Task brief: Reproduce the records below verbatim, from the line containing "This screenshot has width=749, height=810." through the line containing "Action: [x=1546, y=185]".

Extracted information:

______________________________

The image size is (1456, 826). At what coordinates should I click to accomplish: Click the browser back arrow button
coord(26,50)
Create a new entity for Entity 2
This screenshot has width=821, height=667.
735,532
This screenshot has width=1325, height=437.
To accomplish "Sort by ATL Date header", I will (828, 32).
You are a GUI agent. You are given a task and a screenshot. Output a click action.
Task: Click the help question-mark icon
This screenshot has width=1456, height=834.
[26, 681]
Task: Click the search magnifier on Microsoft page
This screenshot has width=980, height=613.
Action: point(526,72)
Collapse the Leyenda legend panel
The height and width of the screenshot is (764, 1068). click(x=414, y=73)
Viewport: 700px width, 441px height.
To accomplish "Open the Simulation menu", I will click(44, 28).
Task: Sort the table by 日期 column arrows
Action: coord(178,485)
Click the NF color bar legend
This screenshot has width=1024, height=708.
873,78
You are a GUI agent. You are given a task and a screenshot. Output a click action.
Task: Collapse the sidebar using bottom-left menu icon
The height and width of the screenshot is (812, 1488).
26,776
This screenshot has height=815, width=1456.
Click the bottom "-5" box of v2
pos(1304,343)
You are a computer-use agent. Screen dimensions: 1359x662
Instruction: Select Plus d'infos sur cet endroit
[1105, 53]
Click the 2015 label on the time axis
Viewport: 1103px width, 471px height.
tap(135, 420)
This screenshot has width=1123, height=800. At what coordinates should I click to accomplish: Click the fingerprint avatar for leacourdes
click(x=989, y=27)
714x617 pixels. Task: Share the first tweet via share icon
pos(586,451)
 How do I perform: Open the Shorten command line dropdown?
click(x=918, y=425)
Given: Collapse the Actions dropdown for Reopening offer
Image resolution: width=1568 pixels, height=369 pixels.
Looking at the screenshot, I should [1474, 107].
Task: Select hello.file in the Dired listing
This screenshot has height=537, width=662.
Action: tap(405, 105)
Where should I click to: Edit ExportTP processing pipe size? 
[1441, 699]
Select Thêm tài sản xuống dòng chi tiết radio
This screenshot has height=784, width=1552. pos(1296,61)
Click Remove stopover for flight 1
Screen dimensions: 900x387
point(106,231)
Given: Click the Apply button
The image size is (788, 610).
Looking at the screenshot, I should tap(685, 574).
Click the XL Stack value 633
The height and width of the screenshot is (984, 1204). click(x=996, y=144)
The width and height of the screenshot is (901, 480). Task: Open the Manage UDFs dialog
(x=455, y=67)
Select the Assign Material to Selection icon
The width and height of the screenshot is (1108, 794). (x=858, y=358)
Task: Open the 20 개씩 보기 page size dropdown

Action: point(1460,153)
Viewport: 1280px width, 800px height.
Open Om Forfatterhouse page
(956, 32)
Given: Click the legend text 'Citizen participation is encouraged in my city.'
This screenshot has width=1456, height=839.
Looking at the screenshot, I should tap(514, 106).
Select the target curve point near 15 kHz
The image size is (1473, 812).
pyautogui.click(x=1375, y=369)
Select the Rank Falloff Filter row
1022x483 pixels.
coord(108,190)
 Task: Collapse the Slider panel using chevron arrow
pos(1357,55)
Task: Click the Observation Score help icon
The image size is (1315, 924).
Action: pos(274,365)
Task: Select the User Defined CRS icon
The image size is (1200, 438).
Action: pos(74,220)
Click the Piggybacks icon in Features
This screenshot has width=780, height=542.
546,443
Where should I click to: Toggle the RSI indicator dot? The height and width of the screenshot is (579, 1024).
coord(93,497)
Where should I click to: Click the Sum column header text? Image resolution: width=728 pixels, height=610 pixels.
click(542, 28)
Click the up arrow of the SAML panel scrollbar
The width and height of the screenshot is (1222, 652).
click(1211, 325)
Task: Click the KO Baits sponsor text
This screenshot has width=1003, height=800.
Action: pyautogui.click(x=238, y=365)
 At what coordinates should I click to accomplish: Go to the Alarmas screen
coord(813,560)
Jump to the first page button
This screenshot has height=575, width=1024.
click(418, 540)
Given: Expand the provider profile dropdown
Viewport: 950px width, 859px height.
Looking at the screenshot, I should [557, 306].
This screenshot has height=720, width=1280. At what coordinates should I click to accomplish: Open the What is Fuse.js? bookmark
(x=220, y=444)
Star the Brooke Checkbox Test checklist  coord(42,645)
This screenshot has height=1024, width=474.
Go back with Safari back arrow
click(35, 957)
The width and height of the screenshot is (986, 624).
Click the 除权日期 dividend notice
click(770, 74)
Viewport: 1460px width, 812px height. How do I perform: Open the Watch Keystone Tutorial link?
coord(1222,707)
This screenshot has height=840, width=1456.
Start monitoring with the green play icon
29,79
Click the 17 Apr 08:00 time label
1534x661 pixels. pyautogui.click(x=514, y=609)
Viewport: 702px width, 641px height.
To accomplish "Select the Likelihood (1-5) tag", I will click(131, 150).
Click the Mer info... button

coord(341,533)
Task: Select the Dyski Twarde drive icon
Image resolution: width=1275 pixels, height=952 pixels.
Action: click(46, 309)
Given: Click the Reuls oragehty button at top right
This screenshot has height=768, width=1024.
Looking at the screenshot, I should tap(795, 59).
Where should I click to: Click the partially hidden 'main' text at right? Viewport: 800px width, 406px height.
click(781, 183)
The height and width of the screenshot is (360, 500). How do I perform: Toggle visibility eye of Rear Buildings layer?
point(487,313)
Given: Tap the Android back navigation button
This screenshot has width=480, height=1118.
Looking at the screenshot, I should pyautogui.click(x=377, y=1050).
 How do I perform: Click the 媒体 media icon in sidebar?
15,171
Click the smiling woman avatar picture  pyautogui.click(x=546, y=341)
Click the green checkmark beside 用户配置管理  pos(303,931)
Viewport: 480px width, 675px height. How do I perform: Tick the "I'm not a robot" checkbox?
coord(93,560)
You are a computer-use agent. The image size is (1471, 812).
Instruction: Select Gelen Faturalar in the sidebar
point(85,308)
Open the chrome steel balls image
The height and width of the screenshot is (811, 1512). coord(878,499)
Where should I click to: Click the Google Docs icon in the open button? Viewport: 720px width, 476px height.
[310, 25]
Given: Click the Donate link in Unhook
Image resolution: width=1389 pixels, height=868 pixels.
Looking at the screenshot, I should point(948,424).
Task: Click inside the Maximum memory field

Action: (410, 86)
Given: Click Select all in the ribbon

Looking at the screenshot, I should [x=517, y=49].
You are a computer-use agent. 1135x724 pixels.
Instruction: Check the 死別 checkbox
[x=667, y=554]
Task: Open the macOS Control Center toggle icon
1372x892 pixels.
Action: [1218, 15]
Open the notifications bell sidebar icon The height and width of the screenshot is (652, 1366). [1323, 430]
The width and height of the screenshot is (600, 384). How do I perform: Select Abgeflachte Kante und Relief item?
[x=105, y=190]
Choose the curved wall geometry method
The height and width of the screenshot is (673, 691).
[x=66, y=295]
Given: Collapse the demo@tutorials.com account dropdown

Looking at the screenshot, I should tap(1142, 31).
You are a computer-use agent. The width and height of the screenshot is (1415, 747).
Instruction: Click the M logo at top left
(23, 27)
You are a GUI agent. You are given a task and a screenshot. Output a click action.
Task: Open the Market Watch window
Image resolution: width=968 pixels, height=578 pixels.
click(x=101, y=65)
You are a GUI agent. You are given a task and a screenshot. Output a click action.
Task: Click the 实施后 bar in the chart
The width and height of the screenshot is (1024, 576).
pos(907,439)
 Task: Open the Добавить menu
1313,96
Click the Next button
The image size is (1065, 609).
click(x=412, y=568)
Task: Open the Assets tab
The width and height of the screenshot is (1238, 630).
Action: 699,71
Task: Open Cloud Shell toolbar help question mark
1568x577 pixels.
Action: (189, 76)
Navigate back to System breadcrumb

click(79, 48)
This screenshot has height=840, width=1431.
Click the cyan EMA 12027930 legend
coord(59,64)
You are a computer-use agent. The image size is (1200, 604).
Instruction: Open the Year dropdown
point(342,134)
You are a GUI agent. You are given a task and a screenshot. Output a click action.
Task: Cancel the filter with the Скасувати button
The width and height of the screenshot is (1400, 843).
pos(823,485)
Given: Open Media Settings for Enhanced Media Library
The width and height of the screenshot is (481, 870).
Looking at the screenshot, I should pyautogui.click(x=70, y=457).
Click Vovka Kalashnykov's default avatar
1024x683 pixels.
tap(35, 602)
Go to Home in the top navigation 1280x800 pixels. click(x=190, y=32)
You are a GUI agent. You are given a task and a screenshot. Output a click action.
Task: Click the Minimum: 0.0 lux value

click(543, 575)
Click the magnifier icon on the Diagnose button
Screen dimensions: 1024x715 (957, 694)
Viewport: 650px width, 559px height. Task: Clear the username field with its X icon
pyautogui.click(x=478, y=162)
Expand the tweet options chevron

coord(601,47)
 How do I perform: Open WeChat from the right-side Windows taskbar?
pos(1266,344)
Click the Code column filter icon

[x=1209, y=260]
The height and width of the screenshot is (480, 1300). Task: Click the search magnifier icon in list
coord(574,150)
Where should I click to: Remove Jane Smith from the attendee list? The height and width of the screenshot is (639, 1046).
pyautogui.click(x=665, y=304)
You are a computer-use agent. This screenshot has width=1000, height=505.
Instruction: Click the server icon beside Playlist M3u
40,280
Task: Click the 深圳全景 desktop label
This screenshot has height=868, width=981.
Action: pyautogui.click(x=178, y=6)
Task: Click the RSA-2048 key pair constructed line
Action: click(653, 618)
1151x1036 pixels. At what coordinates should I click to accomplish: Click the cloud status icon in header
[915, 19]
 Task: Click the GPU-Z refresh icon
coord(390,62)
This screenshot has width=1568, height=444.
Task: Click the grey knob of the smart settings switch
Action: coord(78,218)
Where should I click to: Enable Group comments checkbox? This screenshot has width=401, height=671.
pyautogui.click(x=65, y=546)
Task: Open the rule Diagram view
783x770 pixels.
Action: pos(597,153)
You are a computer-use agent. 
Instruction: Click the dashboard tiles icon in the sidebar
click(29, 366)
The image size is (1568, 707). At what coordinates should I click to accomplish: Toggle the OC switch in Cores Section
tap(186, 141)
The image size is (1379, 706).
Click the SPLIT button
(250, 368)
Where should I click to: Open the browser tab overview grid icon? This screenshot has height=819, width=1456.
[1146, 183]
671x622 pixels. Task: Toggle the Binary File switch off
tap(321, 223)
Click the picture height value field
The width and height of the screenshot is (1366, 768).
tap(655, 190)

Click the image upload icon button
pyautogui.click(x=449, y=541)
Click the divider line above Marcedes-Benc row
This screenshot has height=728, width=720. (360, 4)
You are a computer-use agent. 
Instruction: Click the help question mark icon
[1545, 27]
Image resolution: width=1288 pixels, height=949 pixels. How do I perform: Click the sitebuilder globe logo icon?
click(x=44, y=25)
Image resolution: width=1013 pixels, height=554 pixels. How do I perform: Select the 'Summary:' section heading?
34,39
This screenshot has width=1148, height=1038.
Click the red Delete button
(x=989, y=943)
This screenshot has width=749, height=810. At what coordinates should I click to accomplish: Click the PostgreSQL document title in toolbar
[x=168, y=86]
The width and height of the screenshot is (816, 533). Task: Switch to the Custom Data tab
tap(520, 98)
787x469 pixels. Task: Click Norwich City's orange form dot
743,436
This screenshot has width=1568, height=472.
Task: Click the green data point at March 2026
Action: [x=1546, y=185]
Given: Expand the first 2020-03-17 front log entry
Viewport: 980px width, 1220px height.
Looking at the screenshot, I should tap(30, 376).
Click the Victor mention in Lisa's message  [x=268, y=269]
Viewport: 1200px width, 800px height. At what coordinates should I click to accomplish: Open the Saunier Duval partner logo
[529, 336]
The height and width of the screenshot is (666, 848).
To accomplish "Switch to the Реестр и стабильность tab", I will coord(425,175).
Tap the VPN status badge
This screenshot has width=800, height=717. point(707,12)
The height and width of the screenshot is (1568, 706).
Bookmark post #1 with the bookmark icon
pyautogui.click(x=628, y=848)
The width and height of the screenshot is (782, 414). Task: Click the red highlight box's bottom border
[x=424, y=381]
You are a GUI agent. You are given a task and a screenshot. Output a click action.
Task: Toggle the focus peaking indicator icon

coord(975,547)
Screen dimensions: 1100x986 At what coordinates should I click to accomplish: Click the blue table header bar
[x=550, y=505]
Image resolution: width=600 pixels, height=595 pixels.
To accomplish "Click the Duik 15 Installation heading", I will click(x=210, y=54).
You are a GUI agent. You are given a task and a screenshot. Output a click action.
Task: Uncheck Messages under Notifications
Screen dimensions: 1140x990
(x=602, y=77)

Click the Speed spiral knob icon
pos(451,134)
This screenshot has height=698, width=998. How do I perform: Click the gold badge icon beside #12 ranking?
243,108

______________________________

Reply:
This screenshot has width=749, height=810. At what coordinates should I click to accomplish: Click the PostgreSQL document title in toolbar
[x=168, y=86]
The width and height of the screenshot is (816, 533). Task: Switch to the Custom Data tab
tap(520, 98)
787x469 pixels. Task: Click Norwich City's orange form dot
743,436
This screenshot has width=1568, height=472.
Task: Click the green data point at March 2026
Action: [x=1546, y=185]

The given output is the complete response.